Pulsating brass and a low string motive repeated above the hollow wooden sounds of a marimba capture the dark, mysterious side of Berlin—the bombed out churches, the abandoned banks of the Spree river—while lyrical woodwinds evoke its embracing thrill. Jost’s orchestration strikes an unusual balance between the accessible and the sophisticated, but it also recycles not so original ideas. A solo alto saxophone which emerges throughout the work as the soulful voice of the urban individual is at best clichéd.
The Konzerthausorchester Berlin gave a strong performance under its Music Director Iván Fischer, who since arriving in 2012 has brought the sections into impressive balance and softened the edges of an ensemble which has at times struggled with technical shortcomings. Whether or not one considers Jost a ground-breaking voice, the audience’s enthusiastic applause spoke to his communicative powers.

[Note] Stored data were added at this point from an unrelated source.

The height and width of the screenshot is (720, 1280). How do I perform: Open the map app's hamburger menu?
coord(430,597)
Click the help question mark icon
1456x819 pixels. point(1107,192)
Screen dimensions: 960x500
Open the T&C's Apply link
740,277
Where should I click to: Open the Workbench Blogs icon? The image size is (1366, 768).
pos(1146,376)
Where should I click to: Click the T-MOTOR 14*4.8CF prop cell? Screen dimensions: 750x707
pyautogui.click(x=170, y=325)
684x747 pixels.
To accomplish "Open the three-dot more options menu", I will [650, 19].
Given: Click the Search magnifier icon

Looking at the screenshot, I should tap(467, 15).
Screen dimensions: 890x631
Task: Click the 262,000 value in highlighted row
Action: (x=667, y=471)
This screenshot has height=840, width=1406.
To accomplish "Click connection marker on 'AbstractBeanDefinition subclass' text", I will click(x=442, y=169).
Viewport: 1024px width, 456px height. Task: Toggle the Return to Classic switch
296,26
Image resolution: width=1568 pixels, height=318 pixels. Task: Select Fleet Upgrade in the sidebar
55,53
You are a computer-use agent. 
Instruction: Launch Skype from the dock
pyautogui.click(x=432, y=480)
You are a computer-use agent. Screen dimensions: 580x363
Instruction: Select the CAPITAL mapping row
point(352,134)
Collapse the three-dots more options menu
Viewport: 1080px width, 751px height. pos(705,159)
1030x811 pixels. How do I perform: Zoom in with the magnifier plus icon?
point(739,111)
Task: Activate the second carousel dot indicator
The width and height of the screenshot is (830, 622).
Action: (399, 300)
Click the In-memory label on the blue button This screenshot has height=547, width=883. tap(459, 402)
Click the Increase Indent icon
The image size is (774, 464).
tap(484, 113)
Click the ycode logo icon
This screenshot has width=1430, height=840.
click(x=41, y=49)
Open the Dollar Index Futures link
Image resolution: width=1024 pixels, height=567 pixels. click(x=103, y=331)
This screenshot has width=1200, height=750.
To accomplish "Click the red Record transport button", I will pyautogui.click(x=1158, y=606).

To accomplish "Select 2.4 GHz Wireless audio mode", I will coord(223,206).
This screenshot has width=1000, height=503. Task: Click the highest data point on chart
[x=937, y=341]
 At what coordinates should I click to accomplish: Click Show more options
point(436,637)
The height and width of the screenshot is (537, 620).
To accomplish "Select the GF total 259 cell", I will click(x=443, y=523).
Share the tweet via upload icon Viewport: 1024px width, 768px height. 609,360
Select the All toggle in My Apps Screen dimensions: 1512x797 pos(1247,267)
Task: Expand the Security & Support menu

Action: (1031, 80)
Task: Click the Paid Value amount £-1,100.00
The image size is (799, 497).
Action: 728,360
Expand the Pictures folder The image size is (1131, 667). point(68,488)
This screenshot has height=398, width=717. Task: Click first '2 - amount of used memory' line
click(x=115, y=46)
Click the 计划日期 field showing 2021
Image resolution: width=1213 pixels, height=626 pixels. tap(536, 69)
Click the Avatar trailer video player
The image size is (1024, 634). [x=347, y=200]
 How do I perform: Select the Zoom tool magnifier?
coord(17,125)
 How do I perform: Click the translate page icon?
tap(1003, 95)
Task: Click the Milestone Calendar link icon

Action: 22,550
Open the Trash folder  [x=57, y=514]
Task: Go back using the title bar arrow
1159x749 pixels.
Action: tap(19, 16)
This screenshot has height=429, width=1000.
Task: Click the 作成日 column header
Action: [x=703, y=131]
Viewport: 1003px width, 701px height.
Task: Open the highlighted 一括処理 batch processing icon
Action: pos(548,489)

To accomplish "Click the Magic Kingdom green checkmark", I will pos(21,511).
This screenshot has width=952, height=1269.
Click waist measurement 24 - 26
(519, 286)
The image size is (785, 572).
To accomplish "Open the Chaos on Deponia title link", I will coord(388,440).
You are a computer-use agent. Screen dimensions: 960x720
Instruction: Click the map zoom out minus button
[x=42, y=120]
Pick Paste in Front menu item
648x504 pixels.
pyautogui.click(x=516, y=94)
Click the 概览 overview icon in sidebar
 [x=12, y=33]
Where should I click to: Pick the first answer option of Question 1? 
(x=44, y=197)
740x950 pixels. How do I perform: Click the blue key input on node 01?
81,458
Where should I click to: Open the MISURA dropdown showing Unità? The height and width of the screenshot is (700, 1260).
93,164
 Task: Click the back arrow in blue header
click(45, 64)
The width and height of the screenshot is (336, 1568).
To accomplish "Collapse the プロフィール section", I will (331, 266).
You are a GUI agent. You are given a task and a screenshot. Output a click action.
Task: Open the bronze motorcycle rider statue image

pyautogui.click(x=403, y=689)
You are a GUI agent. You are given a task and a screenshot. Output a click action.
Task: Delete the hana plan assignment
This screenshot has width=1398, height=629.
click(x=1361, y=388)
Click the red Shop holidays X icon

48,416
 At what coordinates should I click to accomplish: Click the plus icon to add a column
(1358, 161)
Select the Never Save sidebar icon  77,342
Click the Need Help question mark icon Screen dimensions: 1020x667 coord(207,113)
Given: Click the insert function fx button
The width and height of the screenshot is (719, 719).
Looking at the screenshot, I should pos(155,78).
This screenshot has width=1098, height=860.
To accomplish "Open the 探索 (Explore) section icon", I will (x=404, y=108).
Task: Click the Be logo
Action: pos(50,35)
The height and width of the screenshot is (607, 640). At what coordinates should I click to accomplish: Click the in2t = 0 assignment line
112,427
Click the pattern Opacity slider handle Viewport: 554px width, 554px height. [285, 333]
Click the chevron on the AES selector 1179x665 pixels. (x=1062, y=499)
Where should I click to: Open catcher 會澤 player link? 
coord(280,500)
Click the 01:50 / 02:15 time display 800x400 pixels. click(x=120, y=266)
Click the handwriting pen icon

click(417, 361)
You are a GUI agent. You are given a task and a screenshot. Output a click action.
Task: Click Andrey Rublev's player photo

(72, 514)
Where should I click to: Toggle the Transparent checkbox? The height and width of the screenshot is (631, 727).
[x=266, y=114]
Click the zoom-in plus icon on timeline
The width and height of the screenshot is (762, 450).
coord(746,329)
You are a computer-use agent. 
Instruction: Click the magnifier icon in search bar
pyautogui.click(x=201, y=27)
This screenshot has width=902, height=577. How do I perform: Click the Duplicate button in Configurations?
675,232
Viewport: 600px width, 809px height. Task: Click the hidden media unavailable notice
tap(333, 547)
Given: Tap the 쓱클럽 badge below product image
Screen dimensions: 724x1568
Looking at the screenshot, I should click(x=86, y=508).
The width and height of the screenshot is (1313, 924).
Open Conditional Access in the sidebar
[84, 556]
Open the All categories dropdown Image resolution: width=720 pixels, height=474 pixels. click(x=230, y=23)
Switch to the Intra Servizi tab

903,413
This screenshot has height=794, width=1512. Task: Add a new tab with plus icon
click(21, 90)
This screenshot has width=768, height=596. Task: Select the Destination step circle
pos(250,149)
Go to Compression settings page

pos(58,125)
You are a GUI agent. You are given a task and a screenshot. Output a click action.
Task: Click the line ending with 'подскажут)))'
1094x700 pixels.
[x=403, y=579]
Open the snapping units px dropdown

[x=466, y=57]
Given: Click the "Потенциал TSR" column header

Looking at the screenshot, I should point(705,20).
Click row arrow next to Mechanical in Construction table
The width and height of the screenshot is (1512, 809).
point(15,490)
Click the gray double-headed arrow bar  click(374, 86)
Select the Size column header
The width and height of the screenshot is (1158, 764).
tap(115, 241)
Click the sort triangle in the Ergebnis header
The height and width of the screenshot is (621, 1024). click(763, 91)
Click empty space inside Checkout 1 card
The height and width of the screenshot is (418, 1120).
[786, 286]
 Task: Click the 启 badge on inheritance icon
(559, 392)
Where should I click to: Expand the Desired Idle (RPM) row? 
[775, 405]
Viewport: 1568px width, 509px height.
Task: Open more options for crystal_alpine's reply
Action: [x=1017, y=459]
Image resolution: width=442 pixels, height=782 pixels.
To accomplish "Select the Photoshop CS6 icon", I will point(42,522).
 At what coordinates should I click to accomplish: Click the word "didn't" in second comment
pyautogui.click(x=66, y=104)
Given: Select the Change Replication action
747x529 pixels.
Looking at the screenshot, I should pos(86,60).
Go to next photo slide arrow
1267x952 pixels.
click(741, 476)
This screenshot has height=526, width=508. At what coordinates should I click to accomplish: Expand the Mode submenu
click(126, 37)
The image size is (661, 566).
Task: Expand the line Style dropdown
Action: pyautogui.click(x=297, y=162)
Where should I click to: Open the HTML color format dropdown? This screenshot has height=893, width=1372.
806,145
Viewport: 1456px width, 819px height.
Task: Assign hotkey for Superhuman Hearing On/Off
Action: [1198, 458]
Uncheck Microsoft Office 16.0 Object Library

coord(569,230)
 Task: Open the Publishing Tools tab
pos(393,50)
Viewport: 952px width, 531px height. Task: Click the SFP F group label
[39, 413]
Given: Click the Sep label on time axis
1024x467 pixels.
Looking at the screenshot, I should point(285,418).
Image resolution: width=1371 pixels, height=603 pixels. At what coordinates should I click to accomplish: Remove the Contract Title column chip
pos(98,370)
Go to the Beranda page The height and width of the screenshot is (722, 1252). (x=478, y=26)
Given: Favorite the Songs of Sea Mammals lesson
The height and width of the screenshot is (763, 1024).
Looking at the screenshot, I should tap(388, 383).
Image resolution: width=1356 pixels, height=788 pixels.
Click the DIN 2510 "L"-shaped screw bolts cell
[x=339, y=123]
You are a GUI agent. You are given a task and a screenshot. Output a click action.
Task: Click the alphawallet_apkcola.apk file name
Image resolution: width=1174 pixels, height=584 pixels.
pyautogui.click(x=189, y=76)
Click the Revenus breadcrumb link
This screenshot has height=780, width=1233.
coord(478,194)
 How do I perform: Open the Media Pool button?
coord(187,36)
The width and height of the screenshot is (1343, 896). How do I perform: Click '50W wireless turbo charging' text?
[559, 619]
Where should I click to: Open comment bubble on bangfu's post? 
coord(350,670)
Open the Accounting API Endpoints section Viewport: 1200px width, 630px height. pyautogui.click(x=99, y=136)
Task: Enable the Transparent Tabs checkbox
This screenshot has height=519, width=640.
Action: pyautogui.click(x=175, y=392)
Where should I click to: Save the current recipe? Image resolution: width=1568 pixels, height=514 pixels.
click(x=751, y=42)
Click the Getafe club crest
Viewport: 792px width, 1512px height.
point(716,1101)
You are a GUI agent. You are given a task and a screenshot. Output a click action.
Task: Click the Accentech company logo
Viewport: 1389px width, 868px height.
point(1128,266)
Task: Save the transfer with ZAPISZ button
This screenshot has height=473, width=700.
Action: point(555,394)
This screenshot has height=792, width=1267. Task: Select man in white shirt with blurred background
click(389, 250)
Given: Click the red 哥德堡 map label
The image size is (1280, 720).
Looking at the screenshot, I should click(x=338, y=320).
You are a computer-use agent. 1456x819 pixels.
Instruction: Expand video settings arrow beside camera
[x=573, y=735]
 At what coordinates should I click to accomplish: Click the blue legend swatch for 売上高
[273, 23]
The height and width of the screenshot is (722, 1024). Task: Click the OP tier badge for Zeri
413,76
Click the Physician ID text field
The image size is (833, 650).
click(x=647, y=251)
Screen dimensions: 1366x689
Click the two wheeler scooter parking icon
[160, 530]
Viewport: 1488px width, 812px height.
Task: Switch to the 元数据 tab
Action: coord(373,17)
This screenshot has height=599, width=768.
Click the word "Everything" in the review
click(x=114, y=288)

At the Philharmonie, MärzMusik offered contemporary music of a different breed. As part of an emphasis on the Greek composer Georges Aperghis, the ensemble Klangforum Wien performed his most recent large-scale composition 23 Situations (2013) under conductor Emilio Pomàrico. Written explicitly for the 23 musicians at hand, the work exploits a virtuosic array of extended techniques and theatrical elements.The most compelling moments emerge with vignettes for individual players, such as the siren-like sighing of the violinists, the multiphonics of heckelphone which is then slapped, the celeste player’s absurdist chanting. In passages for full ensemble, Aperghis brings forth intricate webs of variegated timbres but also cacophonic chaos that is not kind to the ear. Shrieking piccolos and the banging chords of a piano do little to enhance the drama of this approximately one-hour work.
But when the full ensemble gives a final response to the Russian-speaking interjections of the accordionist, each instrument emerges with such immediacy that one has the sense of listening to a jumbled chorus, blurring the boundaries between word and sound, theater and reality.